## BEGIN Provided entries

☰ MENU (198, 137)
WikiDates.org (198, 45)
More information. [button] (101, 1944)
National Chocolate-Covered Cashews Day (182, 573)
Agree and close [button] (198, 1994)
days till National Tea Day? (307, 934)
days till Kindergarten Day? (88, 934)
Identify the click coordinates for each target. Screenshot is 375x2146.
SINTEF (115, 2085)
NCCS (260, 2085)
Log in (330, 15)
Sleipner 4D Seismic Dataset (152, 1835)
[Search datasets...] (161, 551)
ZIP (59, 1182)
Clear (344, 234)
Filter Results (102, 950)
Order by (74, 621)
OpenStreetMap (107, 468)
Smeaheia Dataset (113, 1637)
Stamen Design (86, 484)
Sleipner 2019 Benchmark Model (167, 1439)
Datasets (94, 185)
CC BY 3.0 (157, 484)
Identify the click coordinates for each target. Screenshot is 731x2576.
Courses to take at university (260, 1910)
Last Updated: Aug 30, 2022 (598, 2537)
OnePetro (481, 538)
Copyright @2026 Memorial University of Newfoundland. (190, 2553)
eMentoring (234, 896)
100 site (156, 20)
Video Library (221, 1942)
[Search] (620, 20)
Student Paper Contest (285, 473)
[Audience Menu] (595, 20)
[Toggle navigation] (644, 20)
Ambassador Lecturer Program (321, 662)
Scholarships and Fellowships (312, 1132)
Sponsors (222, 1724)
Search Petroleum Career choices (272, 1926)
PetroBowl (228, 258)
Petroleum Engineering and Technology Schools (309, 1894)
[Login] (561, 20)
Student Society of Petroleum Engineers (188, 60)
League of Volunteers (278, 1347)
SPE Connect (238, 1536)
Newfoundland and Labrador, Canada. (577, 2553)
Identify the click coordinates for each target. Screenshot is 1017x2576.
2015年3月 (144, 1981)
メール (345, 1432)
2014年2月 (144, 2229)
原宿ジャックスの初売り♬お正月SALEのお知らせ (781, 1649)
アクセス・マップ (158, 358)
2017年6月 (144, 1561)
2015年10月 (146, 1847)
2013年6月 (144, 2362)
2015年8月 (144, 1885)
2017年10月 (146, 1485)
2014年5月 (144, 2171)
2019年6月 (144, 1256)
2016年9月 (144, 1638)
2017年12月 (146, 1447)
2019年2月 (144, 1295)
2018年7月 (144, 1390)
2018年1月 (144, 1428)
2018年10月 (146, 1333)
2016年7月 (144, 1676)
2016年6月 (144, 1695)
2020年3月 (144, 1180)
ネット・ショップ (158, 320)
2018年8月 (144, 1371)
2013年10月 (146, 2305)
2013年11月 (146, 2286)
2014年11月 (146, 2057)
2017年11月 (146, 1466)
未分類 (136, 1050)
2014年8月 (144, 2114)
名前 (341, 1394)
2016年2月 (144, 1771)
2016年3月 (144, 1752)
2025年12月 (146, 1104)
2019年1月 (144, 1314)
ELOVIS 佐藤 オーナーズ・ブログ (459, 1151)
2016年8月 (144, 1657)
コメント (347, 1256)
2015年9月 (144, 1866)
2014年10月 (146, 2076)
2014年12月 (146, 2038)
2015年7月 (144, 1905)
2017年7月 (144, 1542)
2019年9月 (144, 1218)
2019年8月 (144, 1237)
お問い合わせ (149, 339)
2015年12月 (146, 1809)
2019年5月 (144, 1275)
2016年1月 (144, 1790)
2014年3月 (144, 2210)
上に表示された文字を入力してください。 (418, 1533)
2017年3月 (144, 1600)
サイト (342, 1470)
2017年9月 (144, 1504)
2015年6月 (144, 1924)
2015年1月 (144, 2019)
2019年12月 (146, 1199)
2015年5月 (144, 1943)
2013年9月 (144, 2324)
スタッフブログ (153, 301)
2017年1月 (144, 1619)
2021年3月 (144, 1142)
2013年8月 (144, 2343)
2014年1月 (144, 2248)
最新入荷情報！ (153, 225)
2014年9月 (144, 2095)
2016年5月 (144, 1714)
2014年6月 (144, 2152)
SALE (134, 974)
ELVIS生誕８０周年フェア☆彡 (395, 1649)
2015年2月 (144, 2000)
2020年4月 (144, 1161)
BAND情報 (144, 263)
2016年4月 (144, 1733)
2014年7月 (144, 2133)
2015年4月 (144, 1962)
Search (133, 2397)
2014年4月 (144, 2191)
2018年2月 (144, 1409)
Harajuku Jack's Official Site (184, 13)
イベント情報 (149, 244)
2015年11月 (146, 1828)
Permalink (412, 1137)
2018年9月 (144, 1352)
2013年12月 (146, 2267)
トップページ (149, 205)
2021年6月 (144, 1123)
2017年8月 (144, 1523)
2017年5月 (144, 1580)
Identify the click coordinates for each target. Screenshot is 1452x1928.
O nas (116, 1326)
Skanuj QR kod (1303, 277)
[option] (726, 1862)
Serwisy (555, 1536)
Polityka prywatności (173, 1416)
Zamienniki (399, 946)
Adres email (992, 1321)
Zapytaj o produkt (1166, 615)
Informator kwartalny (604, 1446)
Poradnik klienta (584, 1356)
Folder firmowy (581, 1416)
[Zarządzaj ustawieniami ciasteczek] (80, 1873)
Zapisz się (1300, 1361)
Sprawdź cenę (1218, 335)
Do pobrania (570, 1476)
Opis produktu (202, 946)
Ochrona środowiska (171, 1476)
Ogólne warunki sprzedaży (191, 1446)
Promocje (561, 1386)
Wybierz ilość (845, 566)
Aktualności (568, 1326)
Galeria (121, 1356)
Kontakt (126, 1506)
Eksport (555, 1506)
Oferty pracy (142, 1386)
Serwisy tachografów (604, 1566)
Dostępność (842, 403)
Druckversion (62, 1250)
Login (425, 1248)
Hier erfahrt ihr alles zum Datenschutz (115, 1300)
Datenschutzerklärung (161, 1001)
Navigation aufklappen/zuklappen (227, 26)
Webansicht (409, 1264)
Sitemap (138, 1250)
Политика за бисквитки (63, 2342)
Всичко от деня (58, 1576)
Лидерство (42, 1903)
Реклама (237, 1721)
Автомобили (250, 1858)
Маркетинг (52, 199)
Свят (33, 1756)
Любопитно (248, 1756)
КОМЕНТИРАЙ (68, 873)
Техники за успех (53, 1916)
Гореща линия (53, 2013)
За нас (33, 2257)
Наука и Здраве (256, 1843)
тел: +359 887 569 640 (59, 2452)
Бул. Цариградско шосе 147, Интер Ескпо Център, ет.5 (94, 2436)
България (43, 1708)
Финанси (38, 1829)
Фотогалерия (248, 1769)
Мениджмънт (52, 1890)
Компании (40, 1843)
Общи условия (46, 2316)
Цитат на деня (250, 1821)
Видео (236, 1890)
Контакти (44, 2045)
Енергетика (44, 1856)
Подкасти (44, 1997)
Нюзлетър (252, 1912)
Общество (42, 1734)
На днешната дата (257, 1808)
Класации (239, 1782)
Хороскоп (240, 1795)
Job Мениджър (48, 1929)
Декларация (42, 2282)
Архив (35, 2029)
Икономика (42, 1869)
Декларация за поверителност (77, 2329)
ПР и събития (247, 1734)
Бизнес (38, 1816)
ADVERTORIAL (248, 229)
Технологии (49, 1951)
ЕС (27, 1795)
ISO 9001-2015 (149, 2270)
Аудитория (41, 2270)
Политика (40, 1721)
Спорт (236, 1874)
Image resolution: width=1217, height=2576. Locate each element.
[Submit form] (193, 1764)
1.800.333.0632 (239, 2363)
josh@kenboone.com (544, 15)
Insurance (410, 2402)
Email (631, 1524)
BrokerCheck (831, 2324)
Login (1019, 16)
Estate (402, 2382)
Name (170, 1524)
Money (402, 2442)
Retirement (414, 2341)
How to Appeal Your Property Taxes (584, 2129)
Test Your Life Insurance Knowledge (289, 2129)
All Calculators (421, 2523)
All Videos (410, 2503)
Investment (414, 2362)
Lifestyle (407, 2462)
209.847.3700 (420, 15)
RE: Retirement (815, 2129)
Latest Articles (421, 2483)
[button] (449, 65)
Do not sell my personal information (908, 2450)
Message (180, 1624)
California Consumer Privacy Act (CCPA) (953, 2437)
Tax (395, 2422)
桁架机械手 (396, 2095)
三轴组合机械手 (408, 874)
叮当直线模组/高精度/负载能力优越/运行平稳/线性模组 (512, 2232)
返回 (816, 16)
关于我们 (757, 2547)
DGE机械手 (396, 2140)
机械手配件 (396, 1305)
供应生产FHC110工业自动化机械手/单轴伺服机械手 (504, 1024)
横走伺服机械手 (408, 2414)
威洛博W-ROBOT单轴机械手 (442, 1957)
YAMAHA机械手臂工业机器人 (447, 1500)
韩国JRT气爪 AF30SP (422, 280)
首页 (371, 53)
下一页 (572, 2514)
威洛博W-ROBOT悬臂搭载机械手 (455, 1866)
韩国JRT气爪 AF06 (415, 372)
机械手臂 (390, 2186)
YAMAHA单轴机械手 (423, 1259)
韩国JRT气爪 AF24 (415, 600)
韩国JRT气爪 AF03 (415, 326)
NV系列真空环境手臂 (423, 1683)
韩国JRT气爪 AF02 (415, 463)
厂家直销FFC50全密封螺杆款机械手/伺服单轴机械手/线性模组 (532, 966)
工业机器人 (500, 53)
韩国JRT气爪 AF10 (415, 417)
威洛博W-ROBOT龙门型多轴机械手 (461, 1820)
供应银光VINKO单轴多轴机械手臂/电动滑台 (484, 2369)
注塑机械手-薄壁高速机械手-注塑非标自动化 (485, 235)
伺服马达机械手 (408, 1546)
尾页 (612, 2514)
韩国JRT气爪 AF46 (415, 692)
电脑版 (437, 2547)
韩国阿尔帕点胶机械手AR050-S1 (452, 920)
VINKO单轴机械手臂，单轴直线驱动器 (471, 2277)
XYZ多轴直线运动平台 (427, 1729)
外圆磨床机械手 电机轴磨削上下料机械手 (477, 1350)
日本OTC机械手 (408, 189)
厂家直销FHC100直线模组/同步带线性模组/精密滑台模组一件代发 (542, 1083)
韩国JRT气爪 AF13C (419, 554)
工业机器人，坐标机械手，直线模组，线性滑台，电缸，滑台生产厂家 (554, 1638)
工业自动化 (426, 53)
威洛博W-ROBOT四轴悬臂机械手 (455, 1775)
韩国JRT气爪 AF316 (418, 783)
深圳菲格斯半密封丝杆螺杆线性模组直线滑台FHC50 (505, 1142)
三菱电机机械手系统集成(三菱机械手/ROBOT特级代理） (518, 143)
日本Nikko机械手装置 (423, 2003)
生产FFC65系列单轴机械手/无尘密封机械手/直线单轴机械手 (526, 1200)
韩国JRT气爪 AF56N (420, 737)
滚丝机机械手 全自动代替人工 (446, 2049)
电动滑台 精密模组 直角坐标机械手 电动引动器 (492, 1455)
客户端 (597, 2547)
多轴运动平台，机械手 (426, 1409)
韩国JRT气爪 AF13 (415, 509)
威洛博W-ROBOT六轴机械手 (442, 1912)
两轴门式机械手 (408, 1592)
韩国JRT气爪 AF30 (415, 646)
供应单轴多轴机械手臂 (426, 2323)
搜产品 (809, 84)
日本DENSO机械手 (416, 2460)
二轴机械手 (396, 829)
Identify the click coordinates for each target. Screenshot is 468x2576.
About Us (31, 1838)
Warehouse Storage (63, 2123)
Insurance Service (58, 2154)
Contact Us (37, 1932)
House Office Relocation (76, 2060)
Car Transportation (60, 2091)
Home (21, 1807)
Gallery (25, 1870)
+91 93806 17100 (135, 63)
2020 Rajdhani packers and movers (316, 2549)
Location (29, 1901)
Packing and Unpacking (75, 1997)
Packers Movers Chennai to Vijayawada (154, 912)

## END Provided entries

Output the lines from the records starting at the line that contains "League of Volunteers (278, 1347)" and ending at the line that contains "2017年9月 (144, 1504)", both included, reproducing each one unchanged.

### Exercise output
League of Volunteers (278, 1347)
SPE Connect (238, 1536)
Newfoundland and Labrador, Canada. (577, 2553)
Identify the click coordinates for each target. Screenshot is 1017x2576.
2015年3月 (144, 1981)
メール (345, 1432)
2014年2月 (144, 2229)
原宿ジャックスの初売り♬お正月SALEのお知らせ (781, 1649)
アクセス・マップ (158, 358)
2017年6月 (144, 1561)
2015年10月 (146, 1847)
2013年6月 (144, 2362)
2015年8月 (144, 1885)
2017年10月 (146, 1485)
2014年5月 (144, 2171)
2019年6月 (144, 1256)
2016年9月 (144, 1638)
2017年12月 (146, 1447)
2019年2月 (144, 1295)
2018年7月 (144, 1390)
2018年1月 (144, 1428)
2018年10月 (146, 1333)
2016年7月 (144, 1676)
2016年6月 (144, 1695)
2020年3月 (144, 1180)
ネット・ショップ (158, 320)
2018年8月 (144, 1371)
2013年10月 (146, 2305)
2013年11月 (146, 2286)
2014年11月 (146, 2057)
2017年11月 (146, 1466)
未分類 (136, 1050)
2014年8月 (144, 2114)
名前 (341, 1394)
2016年2月 (144, 1771)
2016年3月 (144, 1752)
2025年12月 (146, 1104)
2019年1月 (144, 1314)
ELOVIS 佐藤 オーナーズ・ブログ (459, 1151)
2016年8月 (144, 1657)
コメント (347, 1256)
2015年9月 (144, 1866)
2014年10月 (146, 2076)
2014年12月 (146, 2038)
2015年7月 (144, 1905)
2017年7月 (144, 1542)
2019年9月 (144, 1218)
2019年8月 (144, 1237)
お問い合わせ (149, 339)
2015年12月 (146, 1809)
2019年5月 (144, 1275)
2016年1月 (144, 1790)
2014年3月 (144, 2210)
上に表示された文字を入力してください。 (418, 1533)
2017年3月 (144, 1600)
サイト (342, 1470)
2017年9月 (144, 1504)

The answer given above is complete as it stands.